Selected excerpt:
--

In August 1818 he purchased at public tender the 10,262 1/4 acre former royal forest of Exmoor and began what became the largest single land reclamation project in England. The Forest of Exmoor had been sold by King George III's Commissioners of Woods, Forests and Land Revenues. He had a connection with the area as his aunt Mary Knight was the wife of Col. Coplestone Warre Bampfield (d.1791) of Hestercombe, Somerset, the nephew of Sir Coplestone Warwick Bampfylde, 3rd Baronet (c. 1689–1727), lord of the manors of Poltimore and North Molton, both in Devon. Col. Coplestone Warre Bampfield was a great-grandson of Sir Coplestone Bampfylde, 2nd Baronet (c. 1633–1692). The manor of North Molton is adjacent to the east side of the Forest of Exmoor and the Bampfylde family had certain valuable ancient grazing rights over the forest. Knight later increased his Exmoor estate to about 20,000 acres by purchasing surrounding land, particularly the so-called "allotments" which had been granted by the royal commissioners to the principal adjoining landholders to compensate them for the loss of their ancient rights over the royal forest. He built a stock-proof stone-faced wall or hedgebank around the whole estate, nearly 29 miles long, together with about 22 miles of public roads, and commenced the great task of reclaiming the rough grazing of the high moors, all over 1,000 ft, to arable production, and built two farmsteads, Honeymead and Cornham, to the east and west respectively of his own residence at Simonsbath House, Simonsbath, formerly the only residence on the forest, built by James Boevey (1622–1696) in 1654, which already had enclosed farmland of 108 acres.

--

Given information:
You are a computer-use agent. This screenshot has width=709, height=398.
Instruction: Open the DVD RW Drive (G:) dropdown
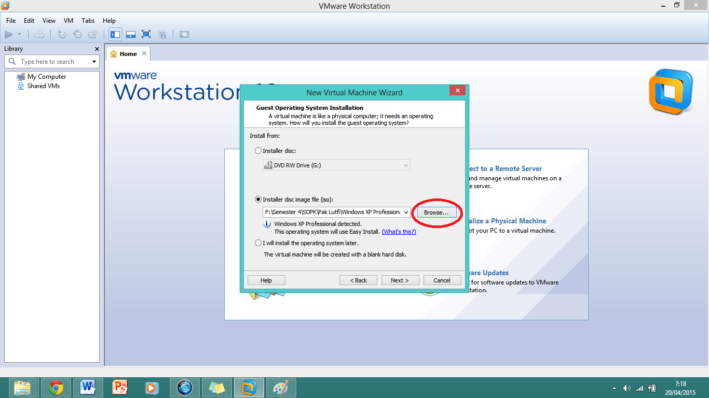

--

Tasks and exercises:
1. According to the Exmoor passage, how long was the wall or hedgebank that Knight built around his whole estate?
2. Continue the passage about Knight's reclamation of Exmoor, starting after its final sentence.

Answer section:
1. Nearly 29 miles long.

2.
==Knight v Knight (1840)==
In 1836 he launched a lawsuit against his younger brother Thomas Knight (1775–1853) of Papcastle, and others, attempting to recover the estates of his father's first cousin Payne Knight (1750–1824), MP, of Downton Castle, which estates had mostly derived from the family patriarch Richard Knight (1659–1745) of Downton. The case was decided against him in 1840, and the disappointment of losing such a large inheritance may have prompted him to leave the country, which he did in 1842.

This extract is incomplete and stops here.